Thomas M. Cooley - Case Law Featuring Opinions Prominently Written By Justice Cooley

Case Law Featuring Opinions Prominently Written By Justice Cooley

  • The People ex rel the Detroit and Howell R.R. Co. v. the Township Board of Salem

Read more about this topic:  Thomas M. Cooley

Famous quotes containing the words case, law, opinions, written, justice and/or cooley:

    Wealth is not without its advantages and the case to the contrary, although it has often been made, has never proved widely persuasive.
    John Kenneth Galbraith (b. 1908)

    We’re the victims of a disease called social prejudice, my child. These dear ladies of the law and order league are scouring out the dregs of the town. C’mon be a glorified wreck like me.
    Dudley Nichols (1895–1960)

    ...I didn’t consider intellectuals intelligent, I never liked them or their thoughts about life. I defined them as people who care nothing for argument, who are interested only in information; or as people who have a preference for learning things rather than experiencing them. They have opinions but no point of view.... Their talk is the gloomiest type of human discourse I know.... This is a red flag to my nature. Intellectuals, to me have no natures ...
    Margaret Anderson (1886–1973)

    Much verse fails of being poetry because it was not written exactly at the right crisis, though it may have been inconceivably near to it. It is only by a miracle that poetry is written at all.

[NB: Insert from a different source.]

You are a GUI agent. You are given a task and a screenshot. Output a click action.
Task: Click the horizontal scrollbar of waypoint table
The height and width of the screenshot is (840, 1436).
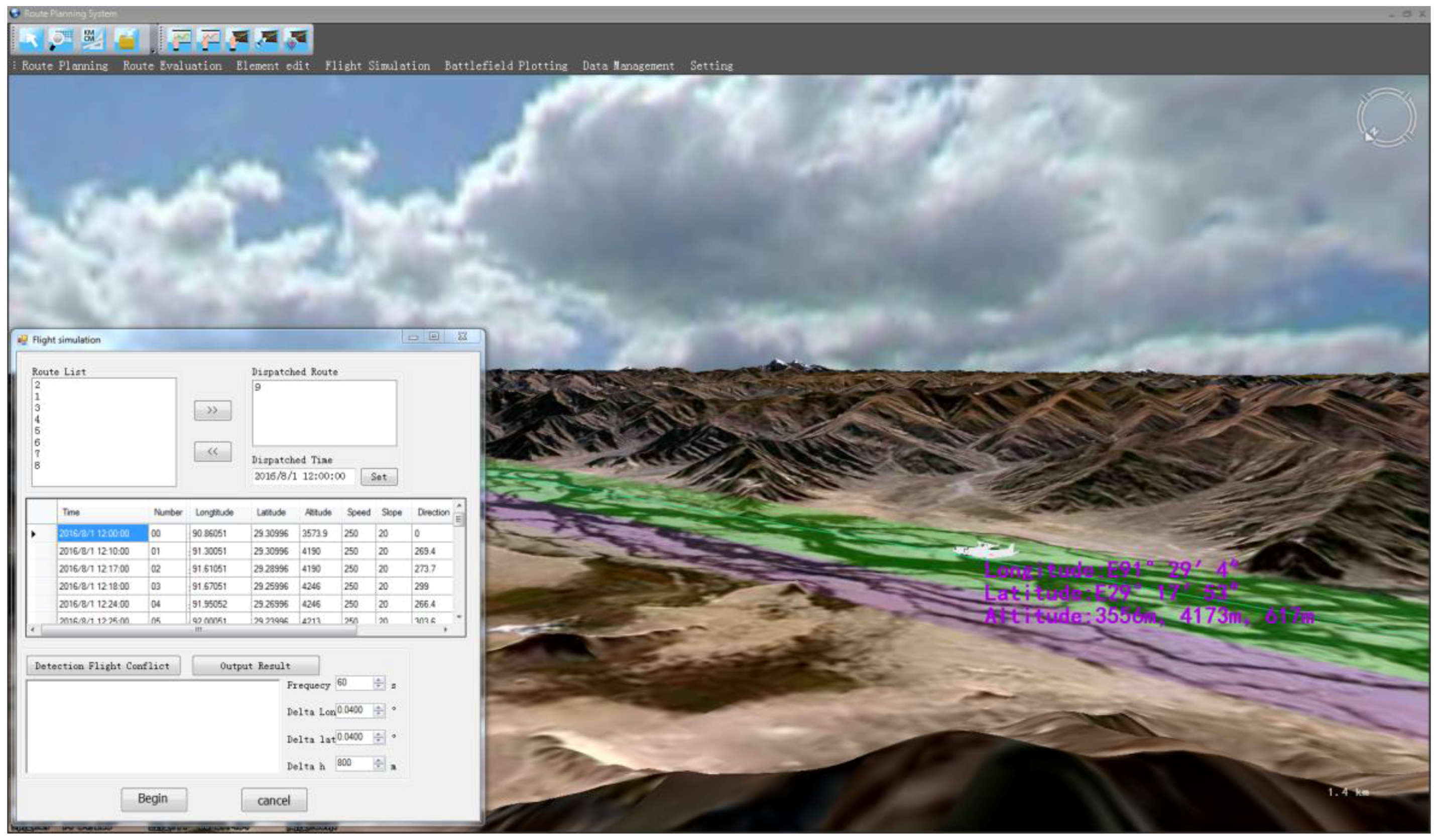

It is not recoverable thought, but a hue caught from a vaster receding thought.
    Henry David Thoreau (1817–1862)

    ‘Alas!’ quoth he, ‘but newly born in fiery heats I fry,
    Yet none approach to warm their hearts or feel my fire but I.
    My faultless breast the furnace is, the fuel wounding thorns;
    Love is the fire, and sighs the smoke, the ashes shame and scorns;
    The fuel justice layeth on, and mercy blows the coals;
    The metal in this furnace wrought are men’s defiled souls;
    Robert Southwell (1561?–1595)

    Most people regard getting their way as a matter of simple justice.